::: Цитируемый текст

Эта маленькая площадь в Блиде, ярко освещенная сиянием прекрасного летнего дня, эти красные куртки и белые штаны, эти красивые дети, немного необычные и этим для нас интересные, жара, шум, разнообразие все время меняющейся сцены, все это дает совокупность различных впечатлений и очаровывает нас своеобразием восточной картины. Но я знаю других художников, которые выбрали бы здесь самое существенное, считая самым интересным в этих детях не то, что они маленькие жители города Блиды, а то, что они дети, и, без сомнения, эти художники были бы правы. Это умение избрать точку зрения, определить место действия, выделить его из окружающей среды, пожертвовать фоном и, не изображая, заставить его себе представить; объяснить то, что надо объяснить, и дать намеком подробности; искусство показать вещи, умалчивая о них, и заставить зрителя вообразить даже то, что он не видит; великое мастерство пользоваться природой, не копируя ее, иногда подражать ей рабски, иногда пренебрегать ею до полного забвения; эта трудность соблюсти меру в правдоподобии, необходимость быть правдивым, но не быть точным, писать, а не описывать, давать не иллюзию жизни, а впечатление от нее: все это может быть выражено словом, которое часто вызывает сомнения, вероятно, потому, что ему никогда не было дано правильного определения, это слово — интерпретация.

::::::

◆ Короткая задача A
Каким словом, согласно отрывку о площади в Блиде, можно выразить умение избрать точку зрения, писать, а не описывать, и давать впечатление от жизни вместо ее иллюзии?
◆ Короткая задача B
Подхватите отрывок о площади в Блиде и продолжите его, начав сразу после последнего предложения.

::: Предоставленные материалы

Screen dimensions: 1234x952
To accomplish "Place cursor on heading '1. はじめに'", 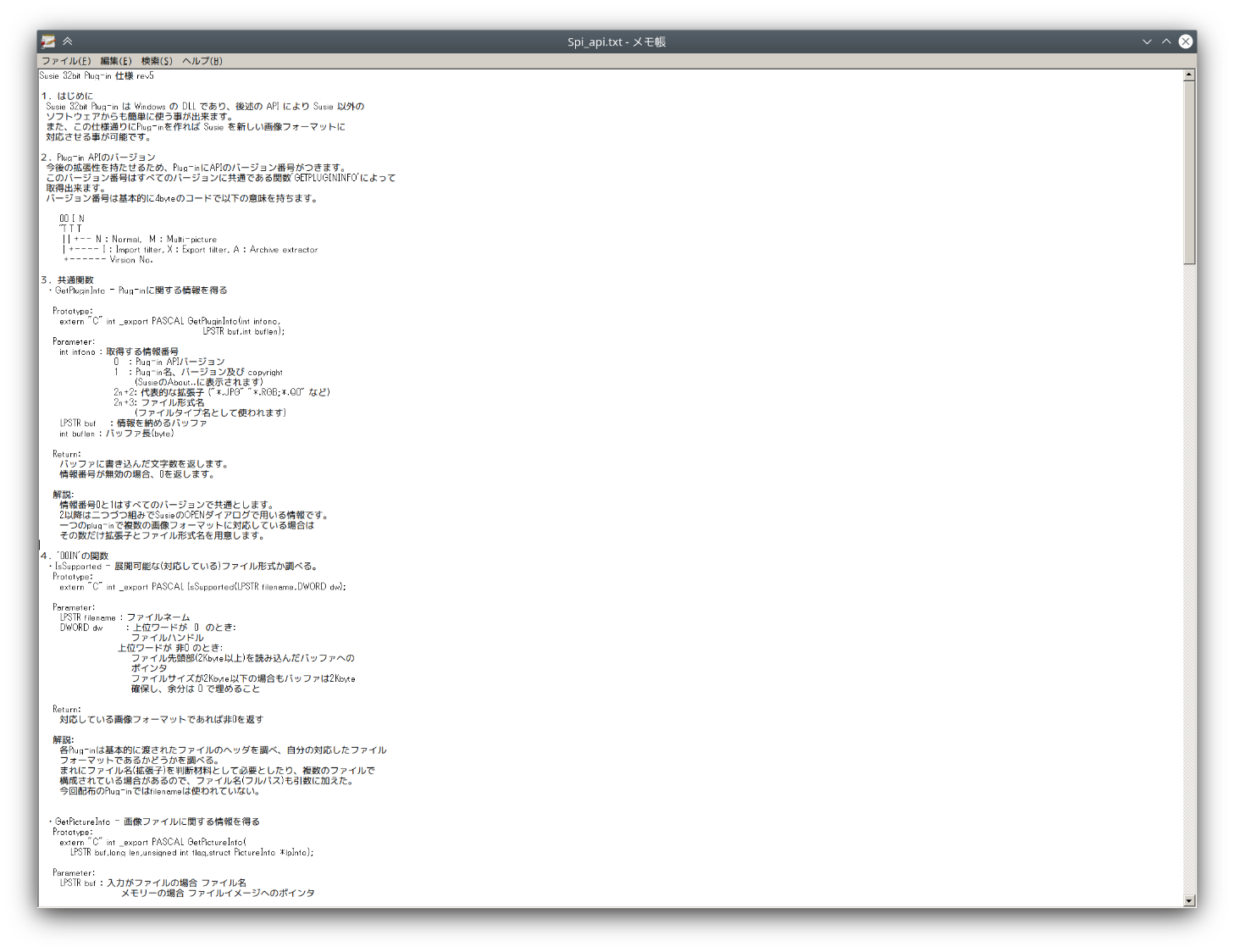I will click(x=68, y=97).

::::::

◆ Результат задачи A
Словом «интерпретация».

◆ Результат задачи B
 

Вопрос сводится к тому, поддается ли Восток интерпретации и в какой степени, и не значит ли истолковывать его — уничтожать его.

 

Восток очень разнообразен. Его недостаток — это то, что он нам незнаком, является чем-то совсем новым и сперва возбуждает чувство, чуждое искусству, самое опасное для него и недопустимое, с моей точки зрения — чувство любопытства.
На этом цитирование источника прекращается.